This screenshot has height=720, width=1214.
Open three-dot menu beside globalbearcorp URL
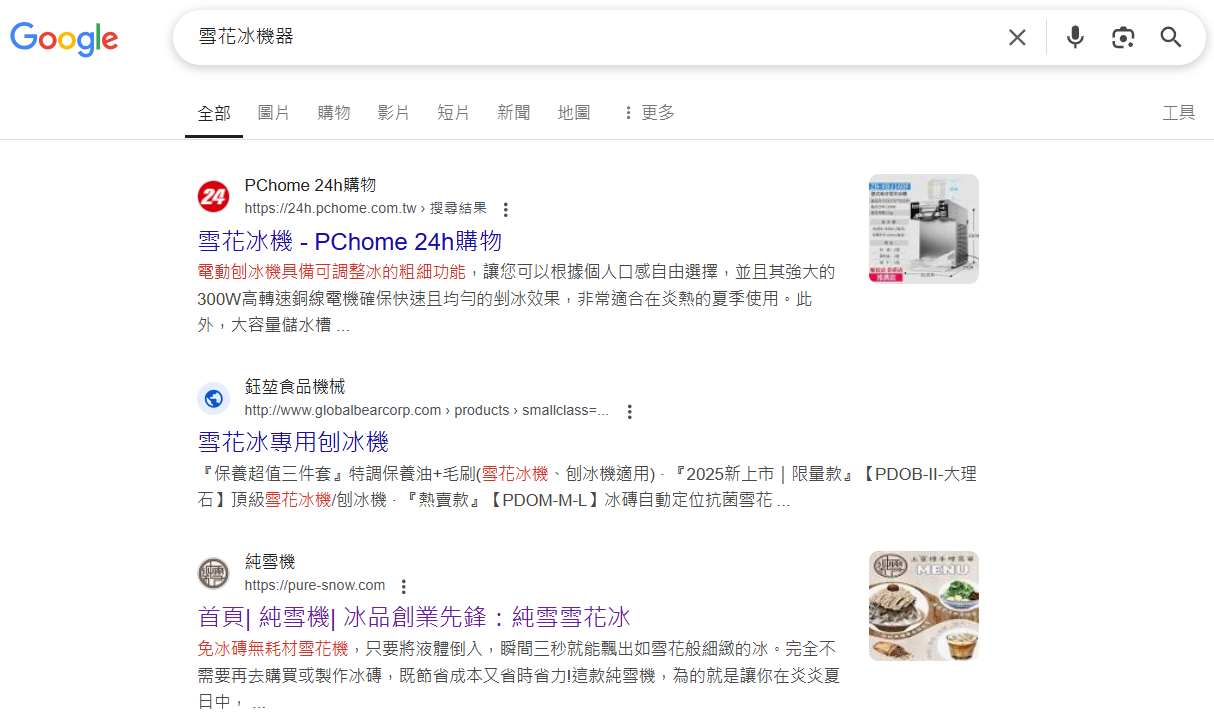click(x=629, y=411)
==
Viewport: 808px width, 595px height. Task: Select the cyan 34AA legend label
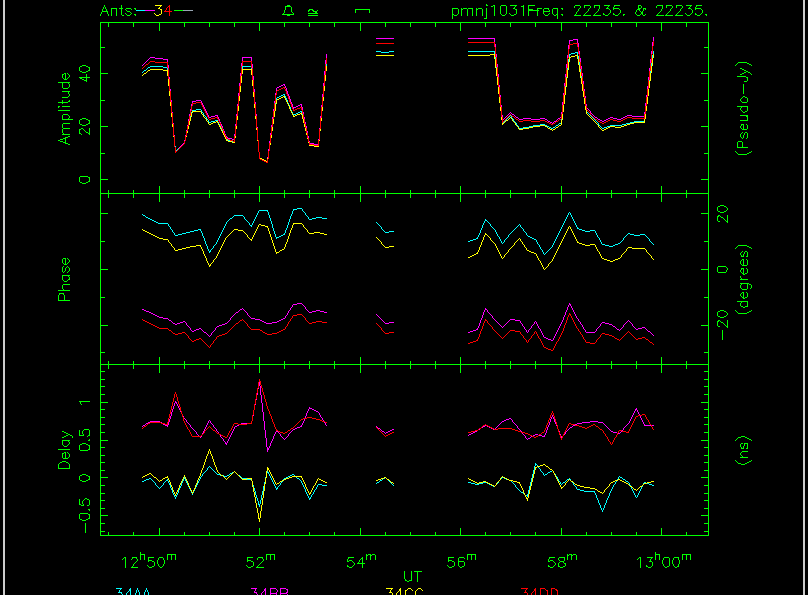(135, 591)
--
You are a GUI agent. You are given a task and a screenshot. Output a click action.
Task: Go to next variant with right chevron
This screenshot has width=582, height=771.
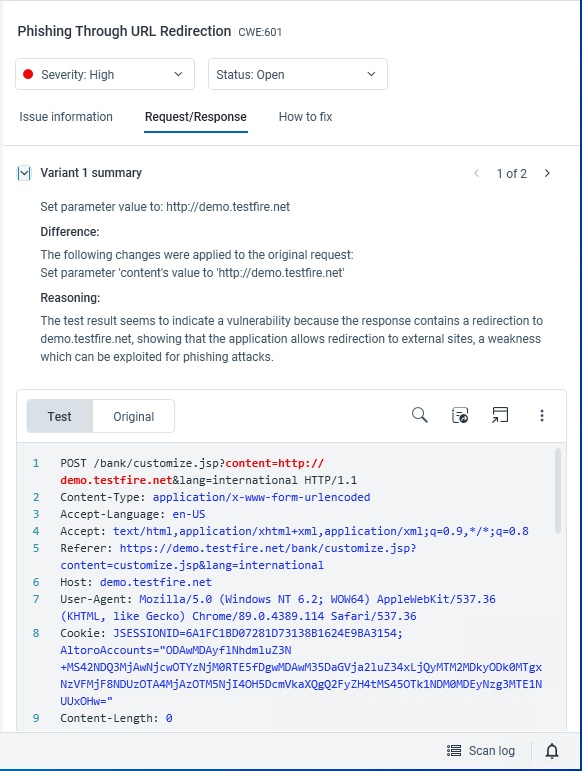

• _Your assignment_
How many of the listing's lines include "screenshot"? State only that number.

• _Task result_
3